• _TASK STATEMENT_
Provide an exact reproduction of every entry.

═════ DATA FOR PROCESSING ═════

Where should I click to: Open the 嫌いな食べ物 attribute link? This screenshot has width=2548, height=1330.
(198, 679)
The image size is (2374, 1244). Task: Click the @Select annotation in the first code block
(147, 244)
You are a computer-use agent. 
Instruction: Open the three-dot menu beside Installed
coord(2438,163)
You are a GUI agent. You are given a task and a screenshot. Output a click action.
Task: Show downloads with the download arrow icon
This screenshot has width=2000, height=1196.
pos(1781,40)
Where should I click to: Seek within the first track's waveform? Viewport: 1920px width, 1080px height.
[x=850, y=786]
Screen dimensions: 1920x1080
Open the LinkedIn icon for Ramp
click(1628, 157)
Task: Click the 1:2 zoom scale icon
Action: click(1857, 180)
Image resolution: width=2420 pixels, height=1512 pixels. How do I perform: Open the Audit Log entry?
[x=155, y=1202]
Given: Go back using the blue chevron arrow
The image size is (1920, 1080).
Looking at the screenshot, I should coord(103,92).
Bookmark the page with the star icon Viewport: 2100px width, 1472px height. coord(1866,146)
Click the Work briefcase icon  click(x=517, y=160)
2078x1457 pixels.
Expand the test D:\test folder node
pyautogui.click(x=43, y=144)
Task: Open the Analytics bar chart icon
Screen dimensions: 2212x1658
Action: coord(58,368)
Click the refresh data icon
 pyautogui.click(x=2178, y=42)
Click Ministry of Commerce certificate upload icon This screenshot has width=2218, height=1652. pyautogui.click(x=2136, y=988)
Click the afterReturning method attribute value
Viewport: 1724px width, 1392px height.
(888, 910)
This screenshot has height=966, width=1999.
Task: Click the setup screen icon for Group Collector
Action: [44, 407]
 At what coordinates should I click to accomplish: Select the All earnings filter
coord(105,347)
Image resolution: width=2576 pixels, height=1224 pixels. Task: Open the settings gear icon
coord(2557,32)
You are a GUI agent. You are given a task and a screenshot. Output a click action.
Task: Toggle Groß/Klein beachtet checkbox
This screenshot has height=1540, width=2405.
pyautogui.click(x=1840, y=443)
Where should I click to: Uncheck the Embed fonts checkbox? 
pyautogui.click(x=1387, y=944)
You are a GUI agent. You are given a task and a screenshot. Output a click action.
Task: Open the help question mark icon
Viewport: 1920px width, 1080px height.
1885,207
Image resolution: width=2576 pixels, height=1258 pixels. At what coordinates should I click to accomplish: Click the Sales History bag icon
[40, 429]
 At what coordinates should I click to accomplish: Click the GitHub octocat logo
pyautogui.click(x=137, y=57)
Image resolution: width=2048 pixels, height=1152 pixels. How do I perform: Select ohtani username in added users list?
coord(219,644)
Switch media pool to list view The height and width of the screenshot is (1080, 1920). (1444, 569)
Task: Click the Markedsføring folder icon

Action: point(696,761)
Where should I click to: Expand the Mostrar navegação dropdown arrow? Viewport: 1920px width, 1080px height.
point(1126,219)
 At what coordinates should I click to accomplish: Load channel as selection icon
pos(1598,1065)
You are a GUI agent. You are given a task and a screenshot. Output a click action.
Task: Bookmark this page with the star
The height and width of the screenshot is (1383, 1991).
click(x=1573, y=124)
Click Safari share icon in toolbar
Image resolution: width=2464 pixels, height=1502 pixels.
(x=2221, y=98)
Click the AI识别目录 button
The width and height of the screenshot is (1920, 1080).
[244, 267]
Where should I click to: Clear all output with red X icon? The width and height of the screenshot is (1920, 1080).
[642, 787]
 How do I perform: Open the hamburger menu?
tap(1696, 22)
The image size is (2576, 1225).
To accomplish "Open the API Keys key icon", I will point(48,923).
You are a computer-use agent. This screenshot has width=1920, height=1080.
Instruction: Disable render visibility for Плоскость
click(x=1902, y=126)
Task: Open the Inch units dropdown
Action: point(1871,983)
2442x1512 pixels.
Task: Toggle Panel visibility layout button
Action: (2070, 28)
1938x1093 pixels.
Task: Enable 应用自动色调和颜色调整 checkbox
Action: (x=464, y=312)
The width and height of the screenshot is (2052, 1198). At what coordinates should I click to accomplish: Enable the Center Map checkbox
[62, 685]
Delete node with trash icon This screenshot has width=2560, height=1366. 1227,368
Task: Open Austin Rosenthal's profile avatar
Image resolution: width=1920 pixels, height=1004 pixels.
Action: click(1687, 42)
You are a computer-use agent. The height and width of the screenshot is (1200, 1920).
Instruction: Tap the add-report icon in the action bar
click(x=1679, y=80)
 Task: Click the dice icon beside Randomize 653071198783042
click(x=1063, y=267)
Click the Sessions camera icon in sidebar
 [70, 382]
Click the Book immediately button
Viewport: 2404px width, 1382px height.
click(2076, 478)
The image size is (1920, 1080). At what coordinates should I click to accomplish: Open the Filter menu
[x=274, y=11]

═════

• _RESULT OF THIS TASK_
Where should I click to: Open the 嫌いな食べ物 attribute link? This screenshot has width=2548, height=1330.
(198, 679)
The image size is (2374, 1244). Task: Click the @Select annotation in the first code block
(147, 244)
You are a computer-use agent. 
Instruction: Open the three-dot menu beside Installed
coord(2438,163)
You are a GUI agent. You are given a task and a screenshot. Output a click action.
Task: Show downloads with the download arrow icon
This screenshot has width=2000, height=1196.
pos(1781,40)
Where should I click to: Seek within the first track's waveform? Viewport: 1920px width, 1080px height.
[x=850, y=786]
Screen dimensions: 1920x1080
Open the LinkedIn icon for Ramp
click(1628, 157)
Task: Click the 1:2 zoom scale icon
Action: click(1857, 180)
Image resolution: width=2420 pixels, height=1512 pixels. How do I perform: Open the Audit Log entry?
[x=155, y=1202]
Given: Go back using the blue chevron arrow
The image size is (1920, 1080).
Looking at the screenshot, I should coord(103,92).
Bookmark the page with the star icon Viewport: 2100px width, 1472px height. coord(1866,146)
Click the Work briefcase icon  click(x=517, y=160)
2078x1457 pixels.
Expand the test D:\test folder node
pyautogui.click(x=43, y=144)
Task: Open the Analytics bar chart icon
Screen dimensions: 2212x1658
Action: coord(58,368)
Click the refresh data icon
 pyautogui.click(x=2178, y=42)
Click Ministry of Commerce certificate upload icon This screenshot has width=2218, height=1652. pyautogui.click(x=2136, y=988)
Click the afterReturning method attribute value
Viewport: 1724px width, 1392px height.
(888, 910)
This screenshot has height=966, width=1999.
Task: Click the setup screen icon for Group Collector
Action: [44, 407]
 At what coordinates should I click to accomplish: Select the All earnings filter
coord(105,347)
Image resolution: width=2576 pixels, height=1224 pixels. Task: Open the settings gear icon
coord(2557,32)
You are a GUI agent. You are given a task and a screenshot. Output a click action.
Task: Toggle Groß/Klein beachtet checkbox
This screenshot has height=1540, width=2405.
pyautogui.click(x=1840, y=443)
Where should I click to: Uncheck the Embed fonts checkbox? 
pyautogui.click(x=1387, y=944)
You are a GUI agent. You are given a task and a screenshot. Output a click action.
Task: Open the help question mark icon
Viewport: 1920px width, 1080px height.
1885,207
Image resolution: width=2576 pixels, height=1258 pixels. At what coordinates should I click to accomplish: Click the Sales History bag icon
[40, 429]
 At what coordinates should I click to accomplish: Click the GitHub octocat logo
pyautogui.click(x=137, y=57)
Image resolution: width=2048 pixels, height=1152 pixels. How do I perform: Select ohtani username in added users list?
coord(219,644)
Switch media pool to list view The height and width of the screenshot is (1080, 1920). (1444, 569)
Task: Click the Markedsføring folder icon

Action: point(696,761)
Where should I click to: Expand the Mostrar navegação dropdown arrow? Viewport: 1920px width, 1080px height.
point(1126,219)
 At what coordinates should I click to accomplish: Load channel as selection icon
pos(1598,1065)
You are a GUI agent. You are given a task and a screenshot. Output a click action.
Task: Bookmark this page with the star
The height and width of the screenshot is (1383, 1991).
click(x=1573, y=124)
Click Safari share icon in toolbar
Image resolution: width=2464 pixels, height=1502 pixels.
(x=2221, y=98)
Click the AI识别目录 button
The width and height of the screenshot is (1920, 1080).
[244, 267]
Where should I click to: Clear all output with red X icon? The width and height of the screenshot is (1920, 1080).
[642, 787]
 How do I perform: Open the hamburger menu?
tap(1696, 22)
The image size is (2576, 1225).
To accomplish "Open the API Keys key icon", I will point(48,923).
You are a computer-use agent. This screenshot has width=1920, height=1080.
Instruction: Disable render visibility for Плоскость
click(x=1902, y=126)
Task: Open the Inch units dropdown
Action: point(1871,983)
2442x1512 pixels.
Task: Toggle Panel visibility layout button
Action: (2070, 28)
1938x1093 pixels.
Task: Enable 应用自动色调和颜色调整 checkbox
Action: (x=464, y=312)
The width and height of the screenshot is (2052, 1198). At what coordinates should I click to accomplish: Enable the Center Map checkbox
[62, 685]
Delete node with trash icon This screenshot has width=2560, height=1366. 1227,368
Task: Open Austin Rosenthal's profile avatar
Image resolution: width=1920 pixels, height=1004 pixels.
Action: click(1687, 42)
You are a computer-use agent. The height and width of the screenshot is (1200, 1920).
Instruction: Tap the add-report icon in the action bar
click(x=1679, y=80)
 Task: Click the dice icon beside Randomize 653071198783042
click(x=1063, y=267)
Click the Sessions camera icon in sidebar
 [70, 382]
Click the Book immediately button
Viewport: 2404px width, 1382px height.
click(2076, 478)
The image size is (1920, 1080). At what coordinates should I click to accomplish: Open the Filter menu
[x=274, y=11]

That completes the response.